Butterfly Emerges from Stellar Demise in Planetary Nebula NGC 6302
This celestial object looks like a delicate butterfly. But it is far from serene.
What resemble dainty butterfly wings are actually roiling cauldrons of gas heated to more than 36,000 degrees Fahrenheit. The gas is tearing across space at more than 600,000 miles an hour – fast enough to travel from Earth to the Moon in 24 minutes!
A dying star that was once about five times the mass of the Sun is at the center of this fury. It has ejected its envelope of gases and is now unleashing a stream of ultraviolet radiation that is making the cast-off material glow. This object is an example of a planetary nebula, so-named because many of them have a round appearance resembling that of a planet when viewed through a small telescope.
The Wide Field Camera 3 (WFC3), a new camera aboard NASA's Hubble Space Telescope, snapped this image of the planetary nebula, catalogued as NGC 6302, but more popularly called the Bug Nebula or the Butterfly Nebula. WFC3 was installed by NASA astronauts in May 2009, during the servicing mission to upgrade and repair the 19-year-old Hubble telescope.
NGC 6302 lies within our Milky Way galaxy, roughly 3,800 light-years away in the constellation Scorpius. The glowing gas is the star's outer layers, expelled over about 2,200 years. The "butterfly" stretches for more than two light-years, which is about half the distance from the Sun to the nearest star, Alpha Centauri.
The central star itself cannot be seen, because it is hidden within a doughnut-shaped ring of dust, which appears as a dark band pinching the nebula in the center. The thick dust belt constricts the star's outflow, creating the classic "bipolar" or hourglass shape displayed by some planetary nebulae.
The star's surface temperature is estimated to be about 400,000 degrees Fahrenheit, making it one of the hottest known stars in our galaxy. Spectroscopic observations made with ground-based telescopes show that the gas is roughly 36,000 degrees Fahrenheit, which is unusually hot compared to a typical planetary nebula.
The WFC3 image reveals a complex history of ejections from the star. The star first evolved into a huge red-giant star, with a diameter of about 1,000 times that of our Sun. It then lost its extended outer layers. Some of this gas was cast off from its equator at a relatively slow speed, perhaps as low as 20,000 miles an hour, creating the doughnut-shaped ring. Other gas was ejected perpendicular to the ring at higher speeds, producing the elongated "wings" of the butterfly-shaped structure. Later, as the central star heated up, a much faster stellar wind, a stream of charged particles traveling at more than 2 million miles an hour, plowed through the existing wing-shaped structure, further modifying its shape.
The image also shows numerous finger-like projections pointing back to the star, which may mark denser blobs in the outflow that have resisted the pressure from the stellar wind.

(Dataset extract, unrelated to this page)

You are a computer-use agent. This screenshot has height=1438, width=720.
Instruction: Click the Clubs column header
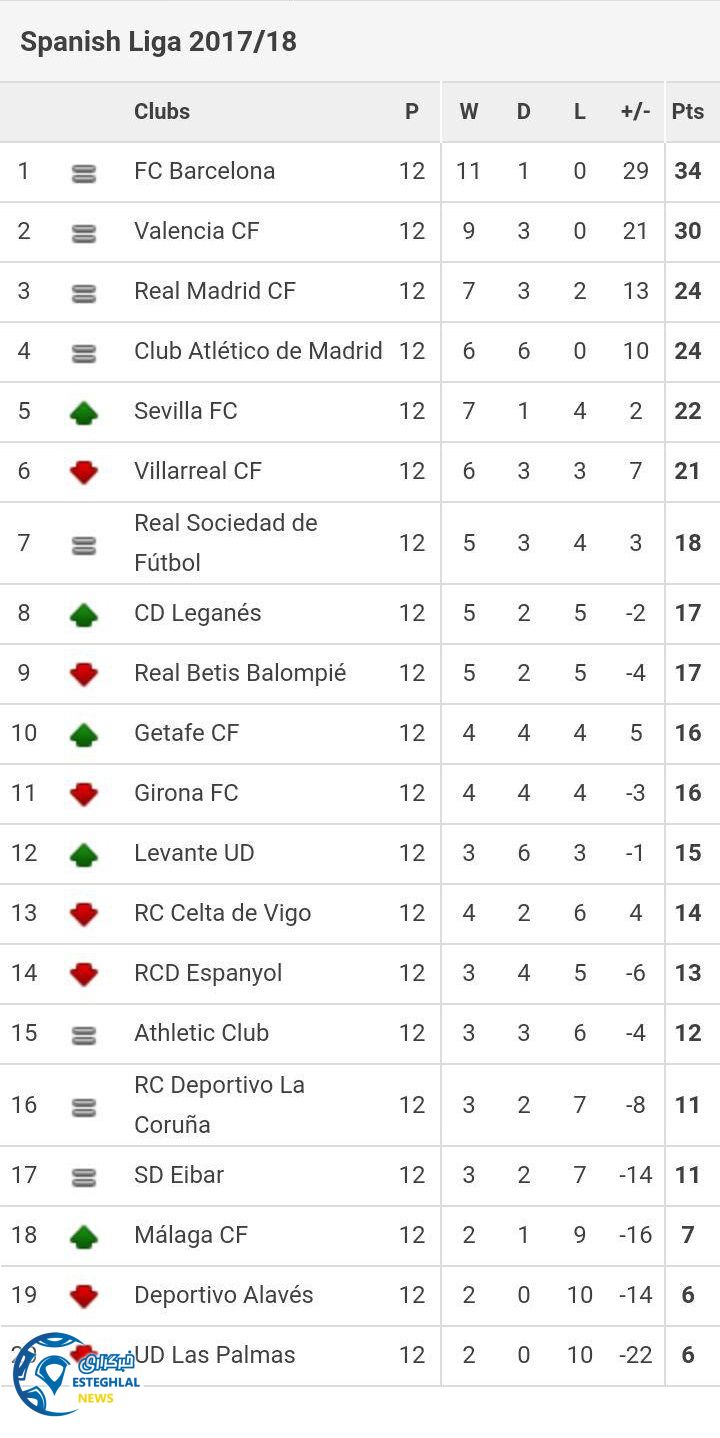(162, 111)
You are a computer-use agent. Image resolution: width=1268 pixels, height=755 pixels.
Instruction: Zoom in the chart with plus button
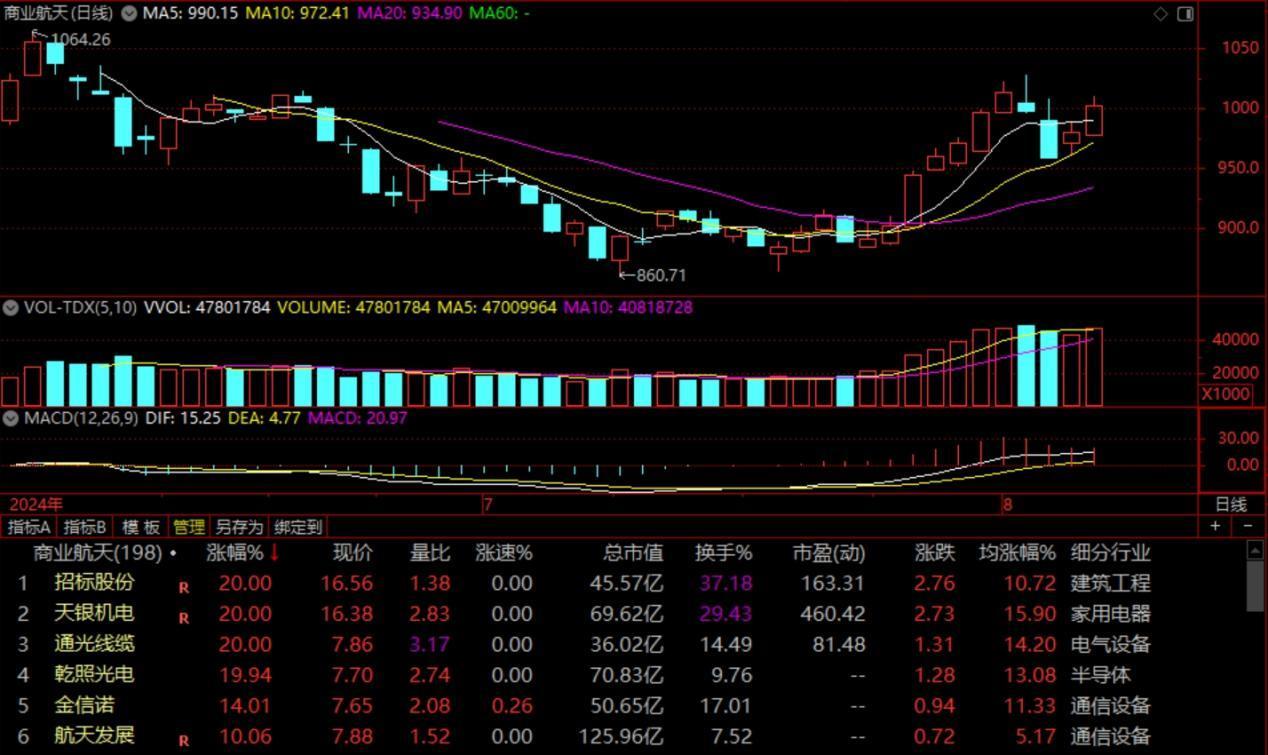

The nebula's reddish outer edges are largely due to light emitted by nitrogen, which marks the coolest gas visible in the picture. WFC3 is equipped with a wide variety of filters that isolate light emitted by various chemical elements, allowing astronomers to infer properties of the nebular gas, such as its temperature, density, and composition.

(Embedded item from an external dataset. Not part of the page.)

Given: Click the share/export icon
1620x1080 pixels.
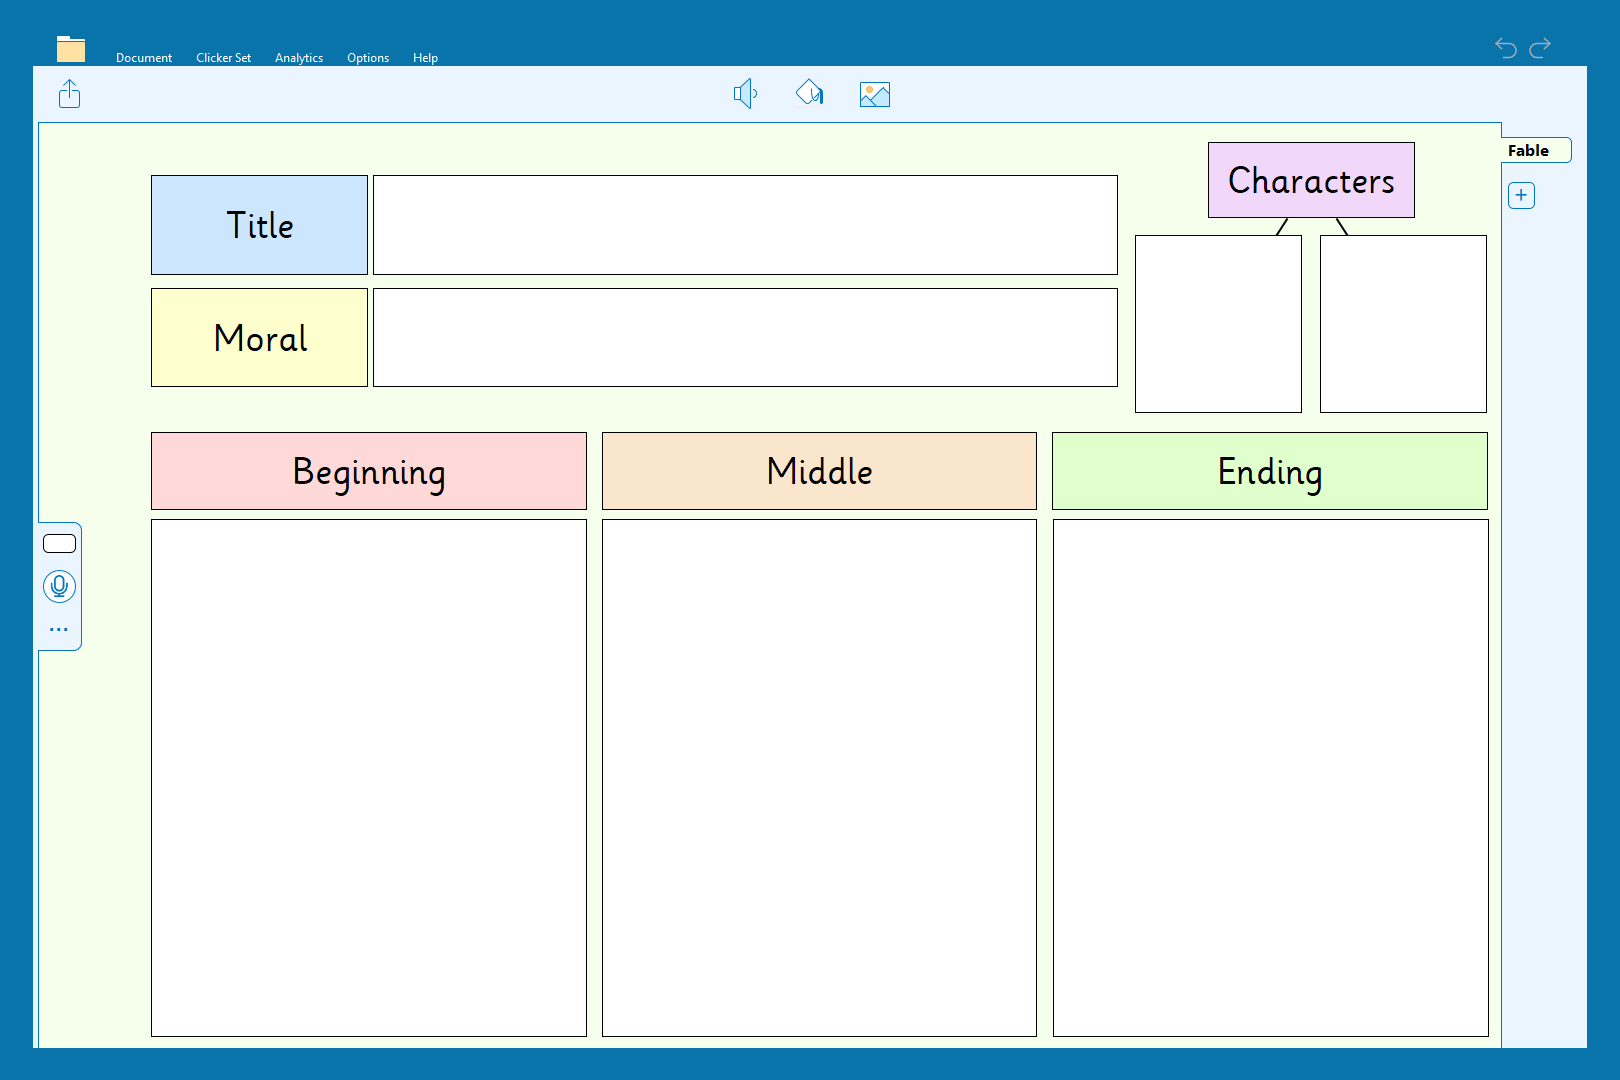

The white-colored regions are areas where light is emitted by sulfur. These are regions where fast-moving gas overtakes and collides with slow-moving gas that left the star at an earlier time, producing shock waves in the gas (the bright white edges on the sides facing the central star). The white blob with the crisp edge at upper right is an example of one of those shock waves.

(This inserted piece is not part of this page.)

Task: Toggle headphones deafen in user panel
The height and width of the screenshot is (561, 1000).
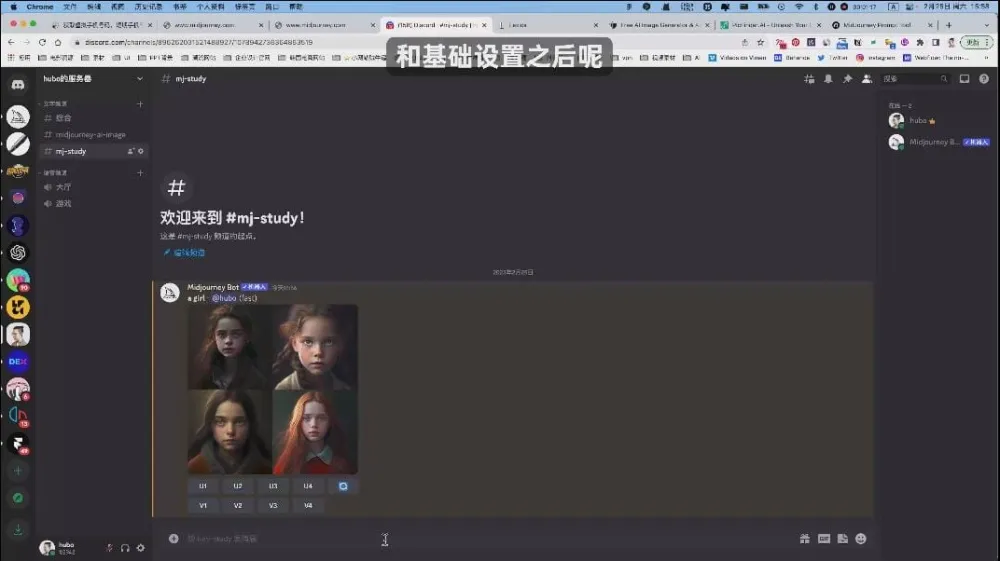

NGC 6302 was imaged on July 27, 2009, with Hubble's Wide Field Camera 3 in ultraviolet and visible light. Filters that isolate emissions from oxygen, helium, hydrogen, nitrogen, and sulfur from the planetary nebula were used to create this composite image.
These Hubble observations of the planetary nebula NGC 6302 are part of the Hubble Servicing Mission 4 Early Release Observations.